George B. Delahunty (born May 5, 1952) is an American physiologist and endocrinologist. He was a long-time professor at Goucher College, working there from 1979 to 2018. Delahunty was the Lilian Welsh Professor of Biology and a co-founder of the post-baccalaureate premedical program at Goucher College. His research explored metabolism and endocrine control in vertebrates.

== Early life and education ==
Delahunty was born in Upper Darby, Pennsylvania. He earned a Bachelor of Science from Duquesne University in 1974 and completed his doctorate in physiology and endocrinology at Marquette University in 1979. Under doctoral advisor Victor de Vlaming, Delahunty completed his dissertation entitled Environmental Effects on the Metabolism of Carassius Auratus: Role of the Pineal Organ and Retinal Pathways. He received a fellowship from the Arthur J. Schmitt Foundation for his final year of graduate school.

== Career ==
Delahunty was a guest worker at the National Institute of Diabetes and Digestive and Kidney Diseases in the diabetes branch. At Johns Hopkins School of Medicine, he worked as a visiting associate professor. He later trained in metabolomics at the University of California, Davis.

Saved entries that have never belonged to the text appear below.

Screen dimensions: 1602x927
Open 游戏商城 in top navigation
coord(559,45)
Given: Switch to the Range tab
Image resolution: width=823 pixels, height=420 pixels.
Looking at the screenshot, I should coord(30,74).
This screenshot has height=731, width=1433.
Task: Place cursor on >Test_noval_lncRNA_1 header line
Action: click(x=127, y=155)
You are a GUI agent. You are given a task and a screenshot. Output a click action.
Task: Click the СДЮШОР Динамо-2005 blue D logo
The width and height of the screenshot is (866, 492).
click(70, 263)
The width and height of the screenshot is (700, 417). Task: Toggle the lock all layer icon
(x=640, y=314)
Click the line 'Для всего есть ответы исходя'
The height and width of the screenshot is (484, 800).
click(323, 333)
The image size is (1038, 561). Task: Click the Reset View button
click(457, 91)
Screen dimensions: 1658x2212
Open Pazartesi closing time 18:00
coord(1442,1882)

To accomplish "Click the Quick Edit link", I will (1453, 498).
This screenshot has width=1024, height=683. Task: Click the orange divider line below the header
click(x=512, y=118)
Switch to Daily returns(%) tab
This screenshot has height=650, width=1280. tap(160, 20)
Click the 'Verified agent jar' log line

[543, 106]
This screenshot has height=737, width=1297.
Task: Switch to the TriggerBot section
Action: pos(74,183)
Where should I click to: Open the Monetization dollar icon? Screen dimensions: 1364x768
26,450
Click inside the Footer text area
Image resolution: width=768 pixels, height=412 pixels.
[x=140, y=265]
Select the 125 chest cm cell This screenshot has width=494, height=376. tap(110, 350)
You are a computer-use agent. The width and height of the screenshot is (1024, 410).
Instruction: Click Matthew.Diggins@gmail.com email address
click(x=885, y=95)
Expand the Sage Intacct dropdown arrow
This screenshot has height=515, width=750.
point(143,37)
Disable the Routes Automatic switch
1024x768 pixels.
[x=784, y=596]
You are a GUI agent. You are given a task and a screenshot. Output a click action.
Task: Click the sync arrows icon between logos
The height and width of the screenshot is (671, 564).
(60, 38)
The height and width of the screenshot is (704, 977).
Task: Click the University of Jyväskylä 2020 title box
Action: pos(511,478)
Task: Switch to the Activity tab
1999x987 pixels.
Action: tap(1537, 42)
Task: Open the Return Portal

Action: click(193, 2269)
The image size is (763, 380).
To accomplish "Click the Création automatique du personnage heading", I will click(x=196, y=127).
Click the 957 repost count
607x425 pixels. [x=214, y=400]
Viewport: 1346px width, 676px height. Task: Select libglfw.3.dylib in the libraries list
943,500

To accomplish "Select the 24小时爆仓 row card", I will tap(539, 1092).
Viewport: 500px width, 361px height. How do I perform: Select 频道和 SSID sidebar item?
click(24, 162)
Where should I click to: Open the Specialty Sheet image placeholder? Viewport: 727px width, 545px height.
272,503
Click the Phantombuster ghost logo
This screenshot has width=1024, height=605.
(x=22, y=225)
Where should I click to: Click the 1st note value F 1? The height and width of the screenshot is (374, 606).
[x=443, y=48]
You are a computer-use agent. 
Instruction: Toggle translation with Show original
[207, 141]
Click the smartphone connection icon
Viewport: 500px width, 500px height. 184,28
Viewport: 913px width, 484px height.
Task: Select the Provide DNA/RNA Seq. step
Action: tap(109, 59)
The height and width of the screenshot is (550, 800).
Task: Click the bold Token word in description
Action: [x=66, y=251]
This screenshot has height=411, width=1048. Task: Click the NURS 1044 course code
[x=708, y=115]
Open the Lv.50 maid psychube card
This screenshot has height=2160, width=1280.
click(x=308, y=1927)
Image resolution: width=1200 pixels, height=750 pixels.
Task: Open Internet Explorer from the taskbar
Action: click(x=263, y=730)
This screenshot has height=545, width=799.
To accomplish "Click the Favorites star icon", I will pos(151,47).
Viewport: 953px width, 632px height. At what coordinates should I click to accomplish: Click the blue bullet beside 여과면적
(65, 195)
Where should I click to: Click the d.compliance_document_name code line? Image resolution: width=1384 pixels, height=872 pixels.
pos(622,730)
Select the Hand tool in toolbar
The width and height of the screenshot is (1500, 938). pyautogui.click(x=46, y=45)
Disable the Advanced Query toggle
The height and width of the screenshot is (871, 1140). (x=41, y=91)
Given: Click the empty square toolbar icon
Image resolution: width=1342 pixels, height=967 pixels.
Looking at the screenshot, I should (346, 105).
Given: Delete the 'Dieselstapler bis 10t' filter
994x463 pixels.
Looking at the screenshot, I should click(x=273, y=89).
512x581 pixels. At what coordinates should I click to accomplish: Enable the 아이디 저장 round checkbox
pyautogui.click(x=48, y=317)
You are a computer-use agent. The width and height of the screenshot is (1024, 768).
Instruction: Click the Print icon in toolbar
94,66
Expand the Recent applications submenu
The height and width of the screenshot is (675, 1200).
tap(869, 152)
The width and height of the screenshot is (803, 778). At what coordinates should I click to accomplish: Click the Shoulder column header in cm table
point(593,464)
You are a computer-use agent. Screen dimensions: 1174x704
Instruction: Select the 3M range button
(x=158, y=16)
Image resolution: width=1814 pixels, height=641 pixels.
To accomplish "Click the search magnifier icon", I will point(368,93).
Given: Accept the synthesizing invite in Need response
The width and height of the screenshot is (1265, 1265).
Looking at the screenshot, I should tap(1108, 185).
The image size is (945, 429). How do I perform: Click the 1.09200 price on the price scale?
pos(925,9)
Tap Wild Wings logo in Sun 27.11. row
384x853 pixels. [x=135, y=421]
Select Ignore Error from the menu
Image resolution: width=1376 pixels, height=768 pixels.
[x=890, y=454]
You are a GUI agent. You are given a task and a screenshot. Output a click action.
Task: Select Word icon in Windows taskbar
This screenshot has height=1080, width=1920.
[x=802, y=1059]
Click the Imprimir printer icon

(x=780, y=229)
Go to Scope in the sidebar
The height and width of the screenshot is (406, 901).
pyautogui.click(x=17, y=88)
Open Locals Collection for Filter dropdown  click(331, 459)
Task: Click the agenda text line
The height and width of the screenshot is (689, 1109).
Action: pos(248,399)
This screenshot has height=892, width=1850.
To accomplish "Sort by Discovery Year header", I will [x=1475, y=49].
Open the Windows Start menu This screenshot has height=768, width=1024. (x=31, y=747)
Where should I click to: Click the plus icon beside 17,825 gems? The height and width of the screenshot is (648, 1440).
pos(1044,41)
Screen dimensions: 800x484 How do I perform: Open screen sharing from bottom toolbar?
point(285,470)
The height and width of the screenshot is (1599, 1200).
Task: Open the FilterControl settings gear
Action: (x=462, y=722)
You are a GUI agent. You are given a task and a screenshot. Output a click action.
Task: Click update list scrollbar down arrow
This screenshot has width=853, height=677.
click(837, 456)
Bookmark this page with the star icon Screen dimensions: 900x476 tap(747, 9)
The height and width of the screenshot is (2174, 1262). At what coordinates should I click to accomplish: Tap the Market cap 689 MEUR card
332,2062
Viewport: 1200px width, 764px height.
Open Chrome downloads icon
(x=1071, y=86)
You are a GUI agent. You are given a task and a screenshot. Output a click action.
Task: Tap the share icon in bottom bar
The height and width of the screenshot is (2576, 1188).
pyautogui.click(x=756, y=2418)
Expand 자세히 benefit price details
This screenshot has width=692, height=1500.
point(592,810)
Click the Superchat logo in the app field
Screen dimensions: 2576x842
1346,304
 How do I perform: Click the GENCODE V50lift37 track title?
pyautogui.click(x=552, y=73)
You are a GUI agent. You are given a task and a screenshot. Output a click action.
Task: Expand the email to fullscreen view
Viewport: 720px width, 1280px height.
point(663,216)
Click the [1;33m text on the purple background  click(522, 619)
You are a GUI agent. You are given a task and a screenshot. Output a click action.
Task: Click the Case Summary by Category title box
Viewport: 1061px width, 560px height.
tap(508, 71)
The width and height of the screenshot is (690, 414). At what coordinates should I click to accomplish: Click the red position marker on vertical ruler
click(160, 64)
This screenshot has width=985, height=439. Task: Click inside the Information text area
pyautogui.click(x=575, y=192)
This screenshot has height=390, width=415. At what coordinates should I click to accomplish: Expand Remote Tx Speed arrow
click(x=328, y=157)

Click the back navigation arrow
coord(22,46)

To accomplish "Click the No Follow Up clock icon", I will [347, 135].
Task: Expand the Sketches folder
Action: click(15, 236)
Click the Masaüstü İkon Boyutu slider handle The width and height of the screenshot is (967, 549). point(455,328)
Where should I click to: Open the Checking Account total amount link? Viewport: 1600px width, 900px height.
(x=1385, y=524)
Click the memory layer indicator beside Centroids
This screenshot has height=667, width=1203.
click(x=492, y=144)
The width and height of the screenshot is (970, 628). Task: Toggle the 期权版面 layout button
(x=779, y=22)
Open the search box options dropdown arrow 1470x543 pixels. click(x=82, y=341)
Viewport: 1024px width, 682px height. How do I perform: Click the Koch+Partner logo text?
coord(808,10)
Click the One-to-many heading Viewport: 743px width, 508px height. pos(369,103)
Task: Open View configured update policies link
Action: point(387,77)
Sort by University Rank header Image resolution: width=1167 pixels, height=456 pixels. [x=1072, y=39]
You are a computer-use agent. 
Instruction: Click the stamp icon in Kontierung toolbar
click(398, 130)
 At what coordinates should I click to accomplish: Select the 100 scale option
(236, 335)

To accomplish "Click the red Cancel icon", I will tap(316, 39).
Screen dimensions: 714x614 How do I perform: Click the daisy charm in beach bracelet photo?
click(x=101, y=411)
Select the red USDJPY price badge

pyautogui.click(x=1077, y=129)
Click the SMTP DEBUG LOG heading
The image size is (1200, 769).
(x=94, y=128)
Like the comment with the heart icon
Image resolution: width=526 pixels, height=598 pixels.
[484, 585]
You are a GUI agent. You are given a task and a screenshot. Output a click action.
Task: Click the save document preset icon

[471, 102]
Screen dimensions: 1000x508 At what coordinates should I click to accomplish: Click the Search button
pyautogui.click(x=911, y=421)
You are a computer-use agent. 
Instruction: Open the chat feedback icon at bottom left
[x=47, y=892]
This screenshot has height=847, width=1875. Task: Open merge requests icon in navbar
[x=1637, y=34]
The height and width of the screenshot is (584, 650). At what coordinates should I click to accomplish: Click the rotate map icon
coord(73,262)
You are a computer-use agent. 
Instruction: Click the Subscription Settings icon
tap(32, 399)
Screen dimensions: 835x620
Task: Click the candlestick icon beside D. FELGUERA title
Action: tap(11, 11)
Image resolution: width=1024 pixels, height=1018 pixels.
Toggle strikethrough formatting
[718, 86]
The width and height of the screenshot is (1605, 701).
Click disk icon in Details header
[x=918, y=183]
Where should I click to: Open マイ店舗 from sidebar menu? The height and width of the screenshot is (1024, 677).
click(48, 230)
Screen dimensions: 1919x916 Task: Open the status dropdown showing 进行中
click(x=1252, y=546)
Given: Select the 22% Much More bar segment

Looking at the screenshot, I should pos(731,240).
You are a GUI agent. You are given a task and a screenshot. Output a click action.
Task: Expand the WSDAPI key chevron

He joined the faculty at Goucher College in 1979 as a professor of biology. His research focused on metabolism and endocrine control in vertebrates. In 1996, Delahunty was the principal investigator of a $17,249 grant from the National Science Foundation to facilitate computerized data acquisition to conduct physiology research using an experimental approach. He was a co-founder of the postbaccalaureate premedical program at Goucher College. He was the Goucher representative of the Master's of Public Health transfer program between Goucher College and the University of Maryland School of Medicine. In May 2018, Delahunty retired from Goucher.

Delahunty is a member of the American Society of Zoologists, American Association for the Advancement of Science, and the Endocrine Society.

== Personal life ==
Delahunty met his second wife Katherine Henneberger, an economics professor while they both were teaching at Goucher College. They married circa 1990. Delahunty resides in Owings Mills, Maryland. Henneberger died in September 2006 due to lung cancer.